Additional Terms and Conditions
Affiliate may not bid on the trademarked name "TrialPay" or any variations that contain the word "TrialPay" in any Google AdWords campaigns (or similar campaigns). Affiliate may bid on descriptive terms such as "Increase Conversions" or "Shopping Cart" or the like. Usage of www.trialpay.com or any URL that contains the trademarked name TrialPay as an Affiliate's visible URL in a Google AdWords campaign (or similar campaign) is also prohibited. "TrialPay" is a trademarked name. Affiliate may not register or use any domain names that include "TrialPay," any other trademark of TrialPay, Inc. or trademark of related TrialPay partners, or variations or misspellings of the aforementioned entities and trademarks in URLs that appear to the left of the top-level domain name (e.g. ".com", ".net", ".uk", etc.). For example, URLs such as "trialpay.mydomain.com", "trialpay.com" or "trialpayfreestuff.net" are prohibited. Affiliate also agrees that it will not offer any incentives or referral-revenue-sharing to Qualified Referrals or other entities signing up for TrialPay's services via the Affiliate, unless specifically sanctioned by TrialPay, Inc.

No subsidiaries or related companies will be counted under this bonus plan. Twenty-five (25) distinct and real individuals must make a TrialPay purchase in order to qualify for the twenty-five transaction threshold. Consumer purchases must be made by individuals who have no personal affiliation with the Affiliate.

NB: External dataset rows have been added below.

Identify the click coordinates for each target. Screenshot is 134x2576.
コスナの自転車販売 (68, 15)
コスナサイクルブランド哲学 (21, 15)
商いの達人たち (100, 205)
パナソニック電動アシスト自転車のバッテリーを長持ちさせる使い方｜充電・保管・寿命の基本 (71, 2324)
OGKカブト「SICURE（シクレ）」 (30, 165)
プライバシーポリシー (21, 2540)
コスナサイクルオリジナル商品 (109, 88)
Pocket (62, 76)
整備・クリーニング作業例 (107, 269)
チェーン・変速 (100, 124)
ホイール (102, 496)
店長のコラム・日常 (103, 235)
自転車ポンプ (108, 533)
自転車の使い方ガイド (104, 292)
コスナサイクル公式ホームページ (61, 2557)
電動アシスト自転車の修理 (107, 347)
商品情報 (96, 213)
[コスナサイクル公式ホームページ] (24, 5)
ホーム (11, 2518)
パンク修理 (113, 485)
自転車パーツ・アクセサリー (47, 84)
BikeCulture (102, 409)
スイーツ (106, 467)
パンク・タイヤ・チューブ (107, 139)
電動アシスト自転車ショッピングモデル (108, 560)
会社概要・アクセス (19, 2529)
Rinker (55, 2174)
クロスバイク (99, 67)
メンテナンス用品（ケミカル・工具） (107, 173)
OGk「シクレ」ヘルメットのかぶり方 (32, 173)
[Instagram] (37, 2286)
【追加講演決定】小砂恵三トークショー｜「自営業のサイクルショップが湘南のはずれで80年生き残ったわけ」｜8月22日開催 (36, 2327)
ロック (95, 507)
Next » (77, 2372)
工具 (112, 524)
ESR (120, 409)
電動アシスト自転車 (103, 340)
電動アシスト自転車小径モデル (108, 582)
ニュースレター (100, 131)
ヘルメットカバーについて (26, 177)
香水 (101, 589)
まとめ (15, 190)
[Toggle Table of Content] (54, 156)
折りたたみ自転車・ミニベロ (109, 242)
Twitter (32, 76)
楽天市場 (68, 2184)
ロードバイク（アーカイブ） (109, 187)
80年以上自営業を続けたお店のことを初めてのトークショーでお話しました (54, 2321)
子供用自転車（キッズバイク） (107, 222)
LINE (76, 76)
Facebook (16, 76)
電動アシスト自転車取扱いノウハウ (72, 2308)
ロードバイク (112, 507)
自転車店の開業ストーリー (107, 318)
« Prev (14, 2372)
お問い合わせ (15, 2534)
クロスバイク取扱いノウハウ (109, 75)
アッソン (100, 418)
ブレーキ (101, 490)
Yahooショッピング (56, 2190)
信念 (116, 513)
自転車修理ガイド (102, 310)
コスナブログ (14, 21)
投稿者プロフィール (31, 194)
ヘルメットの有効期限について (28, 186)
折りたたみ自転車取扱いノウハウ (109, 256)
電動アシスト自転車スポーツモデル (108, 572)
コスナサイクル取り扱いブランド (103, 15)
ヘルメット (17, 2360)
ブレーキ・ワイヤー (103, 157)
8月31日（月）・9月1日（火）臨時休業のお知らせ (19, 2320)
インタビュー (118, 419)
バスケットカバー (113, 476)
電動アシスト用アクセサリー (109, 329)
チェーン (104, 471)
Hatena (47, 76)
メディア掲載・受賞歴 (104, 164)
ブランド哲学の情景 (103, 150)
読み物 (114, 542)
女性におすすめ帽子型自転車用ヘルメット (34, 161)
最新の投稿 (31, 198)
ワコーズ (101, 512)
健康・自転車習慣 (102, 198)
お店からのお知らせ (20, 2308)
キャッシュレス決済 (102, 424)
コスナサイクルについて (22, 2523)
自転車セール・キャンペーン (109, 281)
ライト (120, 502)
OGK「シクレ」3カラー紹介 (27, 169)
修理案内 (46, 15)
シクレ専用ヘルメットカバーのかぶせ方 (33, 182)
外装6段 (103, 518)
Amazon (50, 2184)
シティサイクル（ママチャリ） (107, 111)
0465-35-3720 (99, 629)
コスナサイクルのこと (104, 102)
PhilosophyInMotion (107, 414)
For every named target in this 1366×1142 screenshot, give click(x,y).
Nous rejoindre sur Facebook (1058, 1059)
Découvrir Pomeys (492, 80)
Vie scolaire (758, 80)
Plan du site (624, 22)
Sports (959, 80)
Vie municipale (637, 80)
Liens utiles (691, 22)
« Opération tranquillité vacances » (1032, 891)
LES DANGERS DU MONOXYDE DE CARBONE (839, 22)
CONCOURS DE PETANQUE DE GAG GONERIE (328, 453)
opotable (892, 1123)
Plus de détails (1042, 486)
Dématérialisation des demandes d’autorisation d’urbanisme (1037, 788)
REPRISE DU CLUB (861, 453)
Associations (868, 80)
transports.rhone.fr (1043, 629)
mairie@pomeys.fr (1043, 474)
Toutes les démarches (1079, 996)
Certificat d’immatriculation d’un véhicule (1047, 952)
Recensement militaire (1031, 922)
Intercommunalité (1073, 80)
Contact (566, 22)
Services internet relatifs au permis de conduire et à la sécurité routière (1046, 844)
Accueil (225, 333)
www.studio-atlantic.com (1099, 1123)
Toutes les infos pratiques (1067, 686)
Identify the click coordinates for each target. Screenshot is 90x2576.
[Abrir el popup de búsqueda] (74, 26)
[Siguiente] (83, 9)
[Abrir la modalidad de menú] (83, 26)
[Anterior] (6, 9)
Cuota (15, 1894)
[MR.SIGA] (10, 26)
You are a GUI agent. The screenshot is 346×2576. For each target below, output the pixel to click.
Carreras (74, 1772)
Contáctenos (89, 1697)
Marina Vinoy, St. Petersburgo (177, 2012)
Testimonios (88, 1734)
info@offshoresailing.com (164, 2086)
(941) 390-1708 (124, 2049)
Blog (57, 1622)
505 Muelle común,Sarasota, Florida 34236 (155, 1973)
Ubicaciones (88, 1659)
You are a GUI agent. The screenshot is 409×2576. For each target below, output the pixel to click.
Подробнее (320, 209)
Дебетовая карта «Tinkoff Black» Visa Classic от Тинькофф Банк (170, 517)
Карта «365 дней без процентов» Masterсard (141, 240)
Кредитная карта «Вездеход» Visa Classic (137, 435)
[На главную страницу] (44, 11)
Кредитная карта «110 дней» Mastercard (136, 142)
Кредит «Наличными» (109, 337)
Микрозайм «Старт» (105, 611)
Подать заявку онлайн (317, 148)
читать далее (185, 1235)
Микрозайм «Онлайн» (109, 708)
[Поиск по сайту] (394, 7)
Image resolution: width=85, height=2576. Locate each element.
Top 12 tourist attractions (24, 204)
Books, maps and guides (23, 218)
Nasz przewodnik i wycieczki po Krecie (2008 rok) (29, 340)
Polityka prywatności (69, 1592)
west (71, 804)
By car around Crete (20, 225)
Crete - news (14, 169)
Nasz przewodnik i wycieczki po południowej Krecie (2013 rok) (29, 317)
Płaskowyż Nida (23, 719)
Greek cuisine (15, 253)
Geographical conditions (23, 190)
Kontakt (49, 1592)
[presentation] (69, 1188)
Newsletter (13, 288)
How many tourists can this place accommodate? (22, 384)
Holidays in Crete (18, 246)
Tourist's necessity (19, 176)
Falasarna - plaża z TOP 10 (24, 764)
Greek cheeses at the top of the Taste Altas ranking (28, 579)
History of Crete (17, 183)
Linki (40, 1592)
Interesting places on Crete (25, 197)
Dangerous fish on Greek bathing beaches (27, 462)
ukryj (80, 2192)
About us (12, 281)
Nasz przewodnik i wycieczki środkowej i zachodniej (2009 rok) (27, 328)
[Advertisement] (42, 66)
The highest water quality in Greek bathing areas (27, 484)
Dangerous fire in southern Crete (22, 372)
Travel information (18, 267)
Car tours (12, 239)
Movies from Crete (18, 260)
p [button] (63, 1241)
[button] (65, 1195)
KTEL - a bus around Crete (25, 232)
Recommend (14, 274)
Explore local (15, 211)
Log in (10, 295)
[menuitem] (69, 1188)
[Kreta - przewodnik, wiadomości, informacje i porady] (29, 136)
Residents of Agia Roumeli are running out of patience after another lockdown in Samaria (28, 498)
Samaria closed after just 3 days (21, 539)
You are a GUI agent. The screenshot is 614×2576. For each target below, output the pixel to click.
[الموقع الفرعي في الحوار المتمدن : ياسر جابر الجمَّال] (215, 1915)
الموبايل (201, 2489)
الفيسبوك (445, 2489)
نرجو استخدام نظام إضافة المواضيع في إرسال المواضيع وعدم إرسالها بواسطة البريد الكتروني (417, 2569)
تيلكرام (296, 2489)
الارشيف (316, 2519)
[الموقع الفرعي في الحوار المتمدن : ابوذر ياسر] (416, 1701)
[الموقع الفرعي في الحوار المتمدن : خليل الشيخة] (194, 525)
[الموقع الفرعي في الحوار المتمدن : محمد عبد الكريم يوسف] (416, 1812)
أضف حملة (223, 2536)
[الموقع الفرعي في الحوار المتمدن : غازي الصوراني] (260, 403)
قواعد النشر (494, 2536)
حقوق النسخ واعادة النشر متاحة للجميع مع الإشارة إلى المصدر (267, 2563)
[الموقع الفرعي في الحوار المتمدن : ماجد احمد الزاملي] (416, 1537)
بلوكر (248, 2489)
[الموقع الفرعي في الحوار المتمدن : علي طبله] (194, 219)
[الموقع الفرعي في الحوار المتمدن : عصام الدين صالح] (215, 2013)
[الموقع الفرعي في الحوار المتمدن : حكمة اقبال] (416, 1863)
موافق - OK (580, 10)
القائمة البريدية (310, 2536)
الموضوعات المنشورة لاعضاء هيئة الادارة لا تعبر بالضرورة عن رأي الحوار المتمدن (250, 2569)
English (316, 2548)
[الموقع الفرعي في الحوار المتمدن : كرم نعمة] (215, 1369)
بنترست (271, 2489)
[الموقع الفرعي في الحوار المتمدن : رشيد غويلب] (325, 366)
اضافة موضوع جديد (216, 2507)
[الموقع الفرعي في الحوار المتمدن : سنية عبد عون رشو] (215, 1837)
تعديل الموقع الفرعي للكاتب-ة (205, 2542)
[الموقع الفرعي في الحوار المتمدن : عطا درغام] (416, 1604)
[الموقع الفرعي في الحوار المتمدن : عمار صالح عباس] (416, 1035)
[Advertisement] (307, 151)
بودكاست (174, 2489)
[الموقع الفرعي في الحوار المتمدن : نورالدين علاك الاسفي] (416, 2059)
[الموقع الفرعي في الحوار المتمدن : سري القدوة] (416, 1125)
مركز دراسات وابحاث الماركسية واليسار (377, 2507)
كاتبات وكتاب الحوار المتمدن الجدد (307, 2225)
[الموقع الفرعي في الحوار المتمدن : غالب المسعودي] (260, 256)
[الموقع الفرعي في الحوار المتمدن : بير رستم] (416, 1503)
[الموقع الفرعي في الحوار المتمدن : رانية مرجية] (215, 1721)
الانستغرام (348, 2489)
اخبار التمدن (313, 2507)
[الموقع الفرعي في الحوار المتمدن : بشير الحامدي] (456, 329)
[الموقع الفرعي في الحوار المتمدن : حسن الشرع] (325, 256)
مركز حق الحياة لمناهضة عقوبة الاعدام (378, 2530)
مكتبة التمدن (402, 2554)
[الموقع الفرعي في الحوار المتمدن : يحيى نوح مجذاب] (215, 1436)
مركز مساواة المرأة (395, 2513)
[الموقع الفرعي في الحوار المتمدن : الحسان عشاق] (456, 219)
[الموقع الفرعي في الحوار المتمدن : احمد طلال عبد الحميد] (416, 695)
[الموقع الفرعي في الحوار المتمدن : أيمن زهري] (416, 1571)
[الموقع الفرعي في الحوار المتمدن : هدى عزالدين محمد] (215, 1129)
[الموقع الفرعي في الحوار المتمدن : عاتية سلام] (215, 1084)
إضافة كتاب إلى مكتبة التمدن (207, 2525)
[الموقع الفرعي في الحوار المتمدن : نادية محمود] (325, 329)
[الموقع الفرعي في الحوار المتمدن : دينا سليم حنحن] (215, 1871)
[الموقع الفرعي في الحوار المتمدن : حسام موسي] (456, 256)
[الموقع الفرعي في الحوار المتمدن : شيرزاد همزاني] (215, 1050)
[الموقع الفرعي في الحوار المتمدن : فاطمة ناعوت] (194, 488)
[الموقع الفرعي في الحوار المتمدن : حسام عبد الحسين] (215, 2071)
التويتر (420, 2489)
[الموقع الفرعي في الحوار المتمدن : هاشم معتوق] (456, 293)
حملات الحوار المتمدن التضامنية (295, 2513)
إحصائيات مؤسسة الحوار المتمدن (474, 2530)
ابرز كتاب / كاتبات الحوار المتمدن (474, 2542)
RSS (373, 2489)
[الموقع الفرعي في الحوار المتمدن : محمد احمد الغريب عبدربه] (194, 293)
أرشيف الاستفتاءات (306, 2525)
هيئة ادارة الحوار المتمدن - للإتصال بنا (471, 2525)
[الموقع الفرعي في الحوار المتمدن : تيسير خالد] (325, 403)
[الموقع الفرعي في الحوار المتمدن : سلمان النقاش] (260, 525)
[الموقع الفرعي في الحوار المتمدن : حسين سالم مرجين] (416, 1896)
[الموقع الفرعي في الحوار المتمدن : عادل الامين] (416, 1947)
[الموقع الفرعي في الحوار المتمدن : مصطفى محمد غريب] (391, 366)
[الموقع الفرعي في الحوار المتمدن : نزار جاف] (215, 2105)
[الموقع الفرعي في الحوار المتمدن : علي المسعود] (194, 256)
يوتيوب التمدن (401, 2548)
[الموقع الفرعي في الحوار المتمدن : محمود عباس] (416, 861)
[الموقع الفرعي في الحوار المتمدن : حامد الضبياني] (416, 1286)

TrialPay in its sole discretion determines whether a violation of the terms and conditions has occurred. Violations of any of the above terms and conditions will be grounds for suspension of Affiliate's TrialPay merchant account and will be cause for immediate forfeiture of any pending payments. Furthermore, TrialPay in its sole discretion will determine whether a transaction is fraudulent. TrialPay reserves the right to invalidate any transaction it deems to be fraudulent.
Miscellaneous
All notices under this Agreement shall be in writing and shall be deemed given when personally delivered, when sent by confirmed fax, or three (3) days after being sent by prepaid certified or registered U.S. mail to the address of the party to be noticed as set forth herein or such other address as such party last provided to the other by written notice. Neither party shall have any right or ability to assign, transfer, or sublicense any obligations or benefit under this Agreement without the written consent of the other (and any such attempt shall be void), except that TrialPay may assign and transfer this Agreement and its rights and obligations hereunder to any third party who succeeds to substantially all its business or assets. The parties agree that this Agreement shall be governed by the laws of the State of California without regard to the conflict of the laws provisions thereof. The parties further agree that if any portion of this Agreement is illegal or unenforceable, such portion(s) shall be limited or excluded from this Agreement to the minimum extent required and the balance of this Agreement shall remain in full force and effect and enforceable. This Agreement contains the entire understanding of the parties regarding its subject matter and can only be modified or waived by a subsequent written agreement signed by both parties.